### WORK REQUIRED
Everything from the line containing "Where should I" through the last line of the listing below should be returned exactly, except for pictures.

### EXERCISE DATA

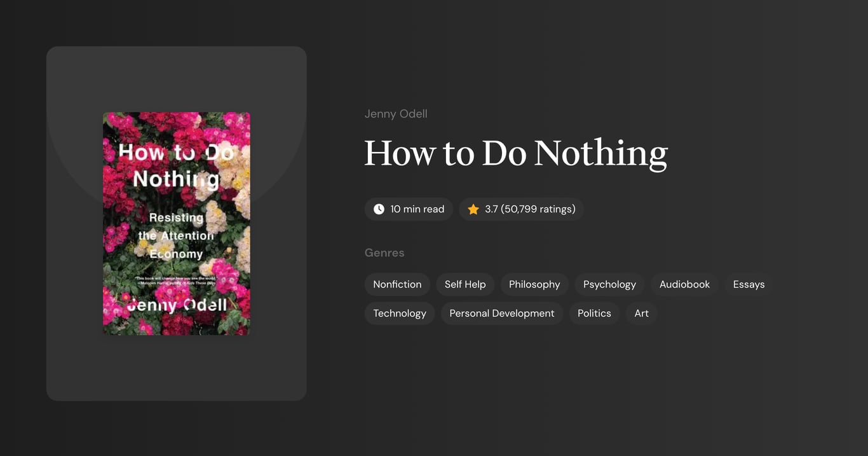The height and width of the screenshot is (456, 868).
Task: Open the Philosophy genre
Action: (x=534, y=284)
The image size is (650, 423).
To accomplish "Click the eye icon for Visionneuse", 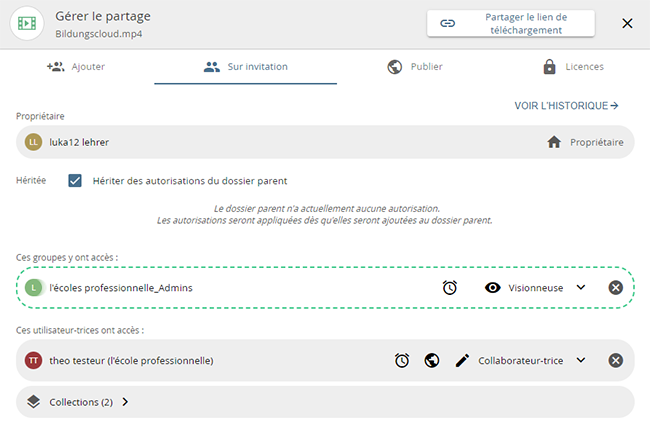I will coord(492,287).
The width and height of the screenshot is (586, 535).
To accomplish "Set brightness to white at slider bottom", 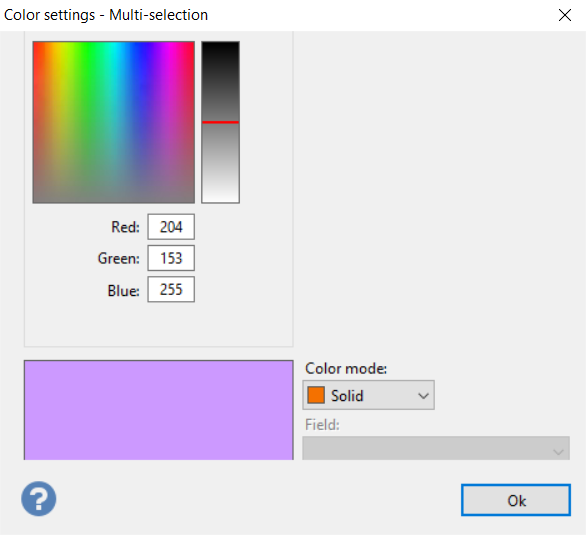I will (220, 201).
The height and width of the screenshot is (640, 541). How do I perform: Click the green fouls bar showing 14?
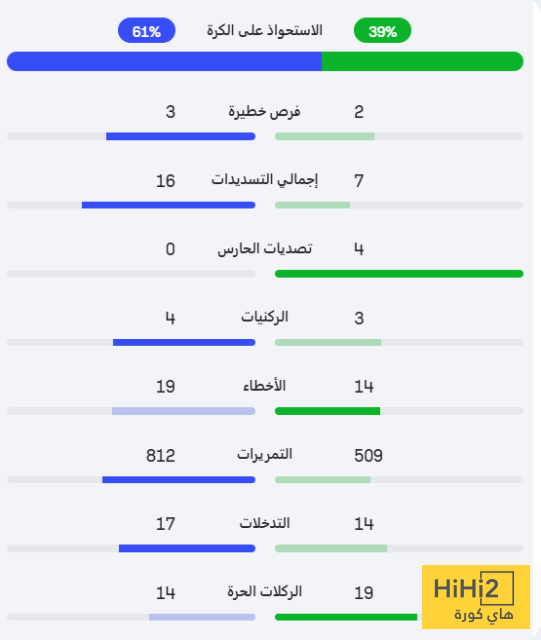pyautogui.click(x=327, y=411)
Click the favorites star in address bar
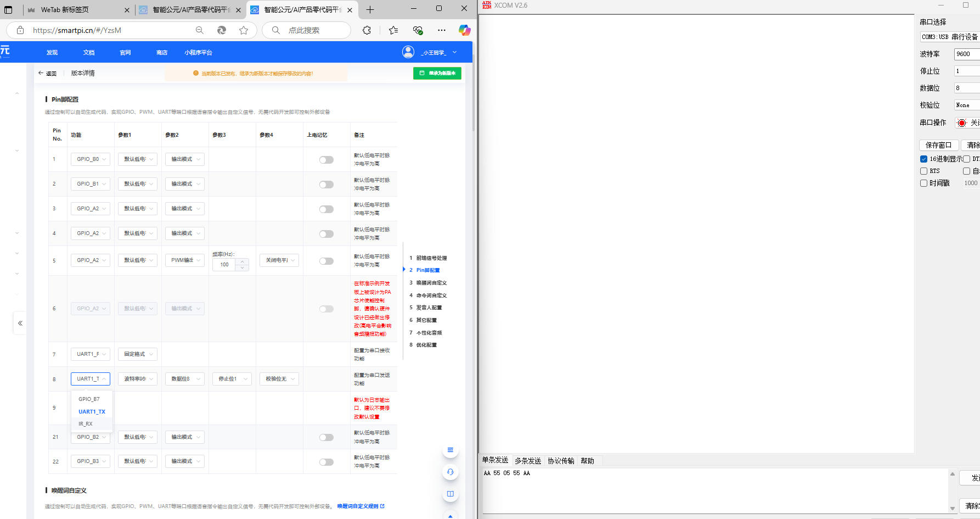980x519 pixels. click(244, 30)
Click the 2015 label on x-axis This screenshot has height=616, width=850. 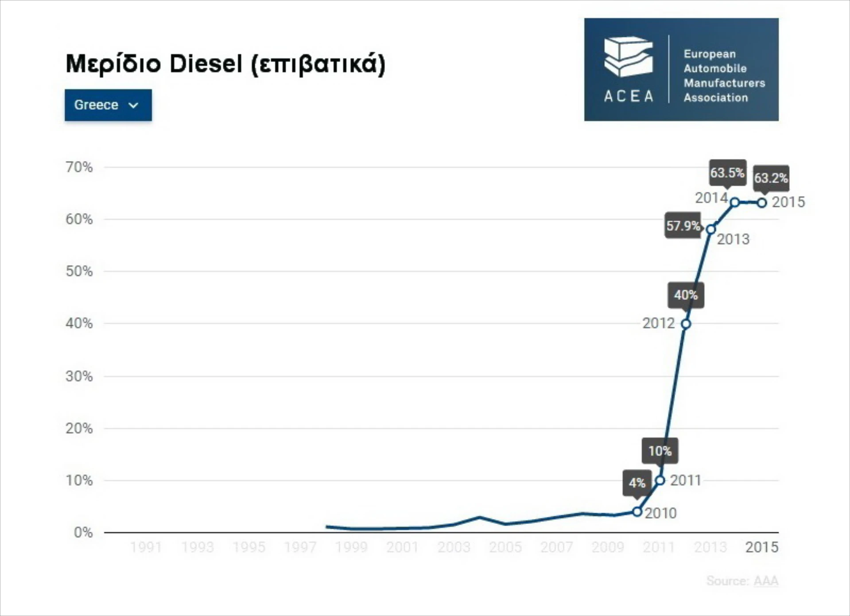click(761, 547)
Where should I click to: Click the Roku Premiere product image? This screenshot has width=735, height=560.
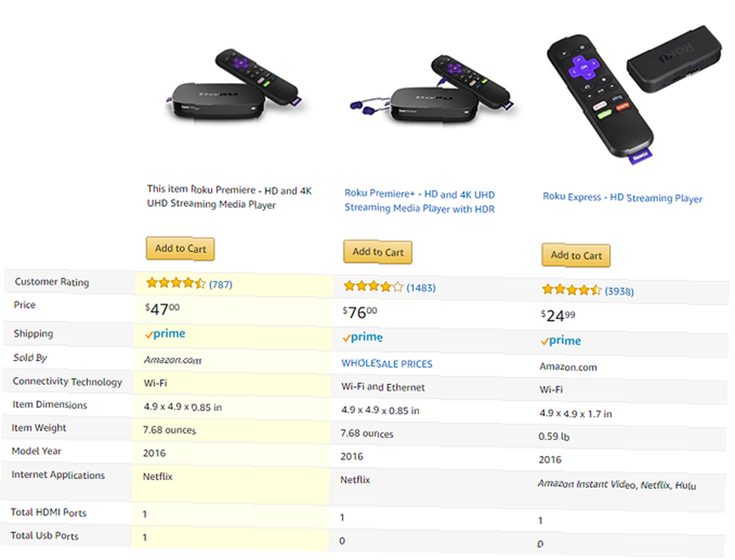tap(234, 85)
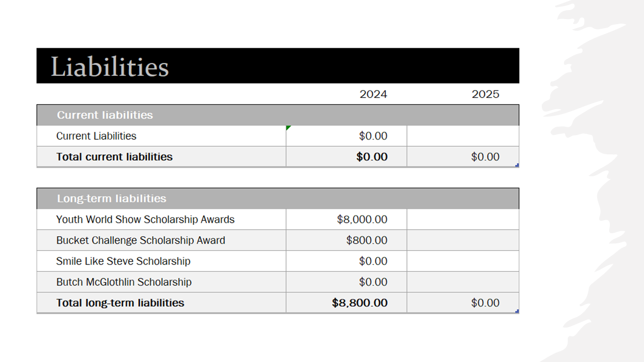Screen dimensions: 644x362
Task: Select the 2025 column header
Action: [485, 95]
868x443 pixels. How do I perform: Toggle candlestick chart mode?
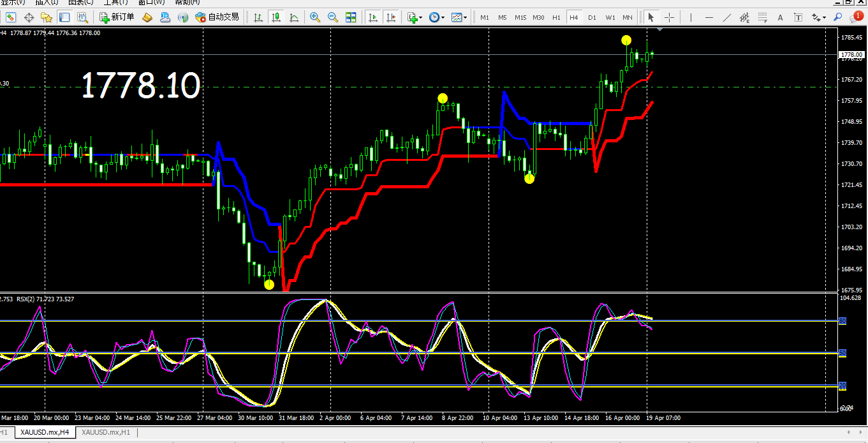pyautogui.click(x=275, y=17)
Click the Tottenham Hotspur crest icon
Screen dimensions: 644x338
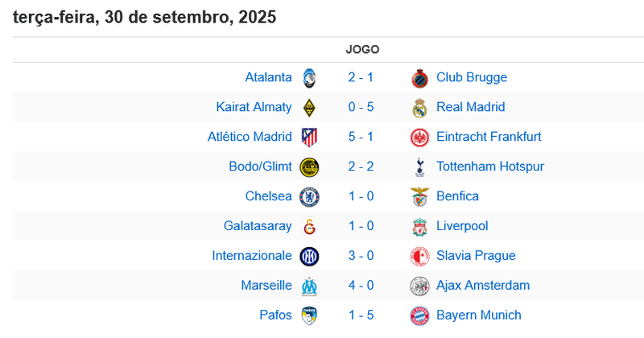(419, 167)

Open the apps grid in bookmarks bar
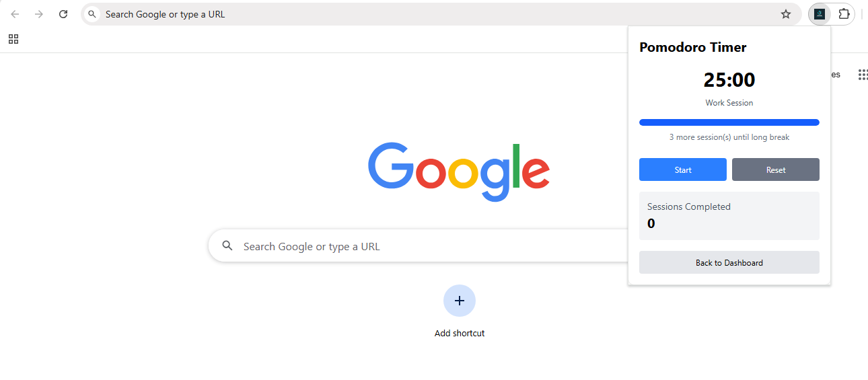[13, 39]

### SOLUTION BELOW
Where should I click to: Click the Roku Premiere product image? This screenshot has width=735, height=560.
tap(234, 85)
Screen dimensions: 644x362
Task: Select the 2025 column header
Action: [485, 95]
868x443 pixels. How do I perform: Toggle candlestick chart mode?
pyautogui.click(x=275, y=17)
Click the Tottenham Hotspur crest icon
Screen dimensions: 644x338
(419, 167)

Open the apps grid in bookmarks bar
[13, 39]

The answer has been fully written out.